Altogether, the group has been married for 61 years. They also add up the number of kids living at home, the number of pets and the number of miles each couple drives to the group. A young couple named Miriam and BJ drove 25 miles to reach Paul and Barbara’s home. “We’re taking donations for gas,” BJ jokes.

Then Paul dives into the heart of HomeBuilders. “The whole idea is to learn from each other,” he says. He admits it’s risky for each couple to talk about their marriage in a group, so he emphasizes confidentiality.

The group will meet every other week, so Paul and Barbara stress the importance of completing the homework between sessions and encourage the couples to take a date night on their off weeks.

This first session has been mostly lighthearted, with the emphasis on helping the group to get to know one another. But later, the group will discuss much deeper questions, getting to the heart of many conflicts in marriage. Paul reminded the group that money is often considered the number one cause of divorce.

Paul and Barbara both know that this group has the potential to change marriages, lives and families. They’ve seen it happen before.

“We’re not counselors,” says Barbara, “but HomeBuilders has given us the tools to mentor other couples.”

To end the evening, the group takes time for prayer requests and divides up the rest of the sessions to have a different couple facilitate the discussion each week.

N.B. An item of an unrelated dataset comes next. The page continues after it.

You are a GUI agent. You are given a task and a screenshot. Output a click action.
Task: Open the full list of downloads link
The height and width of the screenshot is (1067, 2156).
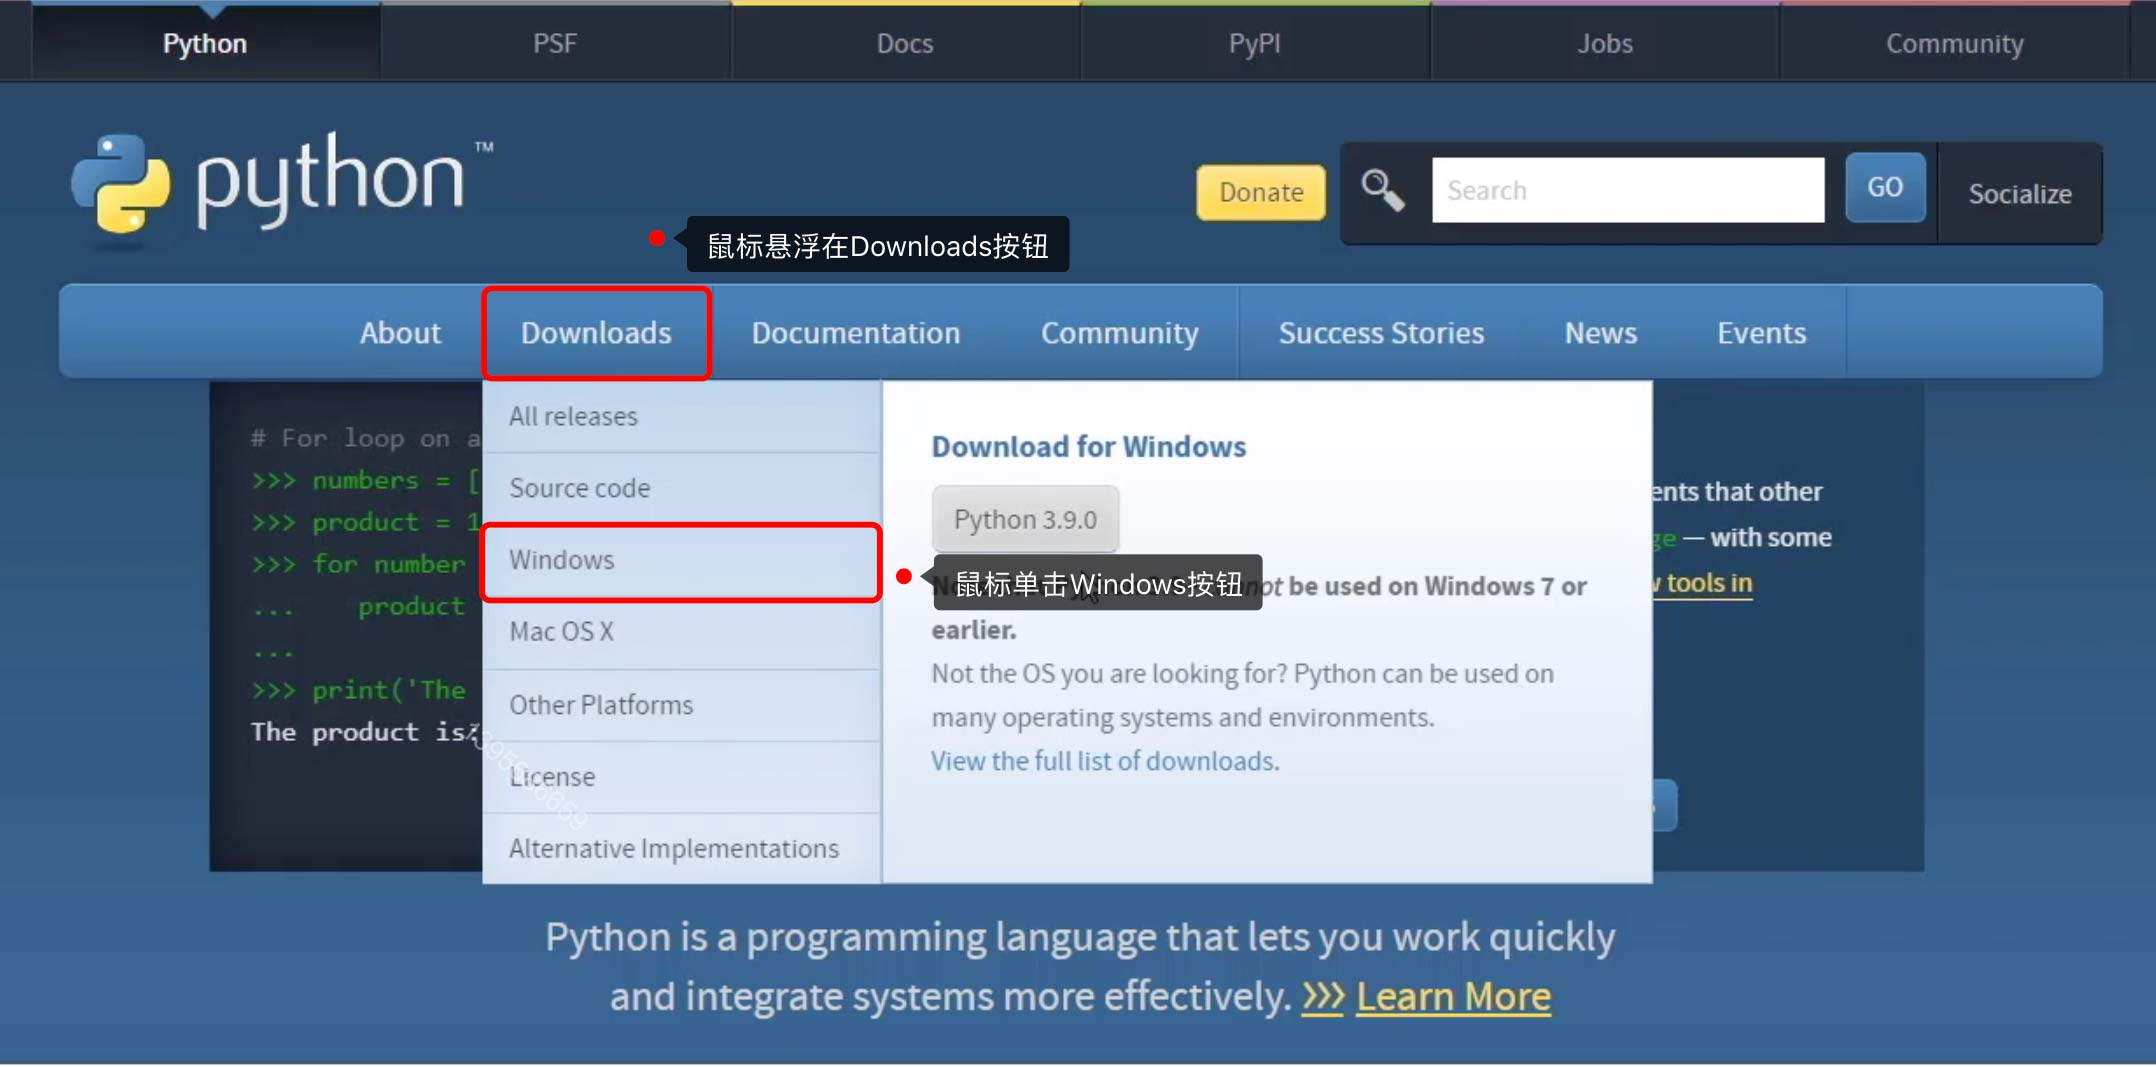[x=1103, y=760]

Paul jokes that facilitating is easy and only means saying, “Open to page 5. Would someone read the first question?”

Yet they know how important it is for couples to gain confidence in leading their own group. It’s at the heart of the HomeBuilders multiplication strategy. The Kelleys’ original group of nine couples expanded into nine groups of couples, and has continued to spread to other churches and even other states. They lost count at around 300 couples who had attended at least one HomeBuilders study as a result of that original group.

“We know the pain of divorce,” says Barbara. “We don’t ever want to see people go through that valley, if we’re in any way able to help. We’re willing to pour our hearts into these couples because it’s so important to us.”

As HomeBuilders groups continue to expand, Paul and Barbara keep focusing on their own marriage and encouraging others to focus on theirs. They’ll never underestimate its value.

Action Point:
Paul and Barbara have said that when they say "yes" to something, they're saying "no" to something else. What have you been saying "yes" to that is causing you to say "no" to something even more important?